Task brief :: Reproduce the full listing that follows, matching it exactly.

Dataset entries ::
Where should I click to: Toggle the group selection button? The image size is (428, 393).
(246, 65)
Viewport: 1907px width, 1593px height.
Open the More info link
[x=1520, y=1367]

Result ::
Where should I click to: Toggle the group selection button? The image size is (428, 393).
(246, 65)
Viewport: 1907px width, 1593px height.
Open the More info link
[x=1520, y=1367]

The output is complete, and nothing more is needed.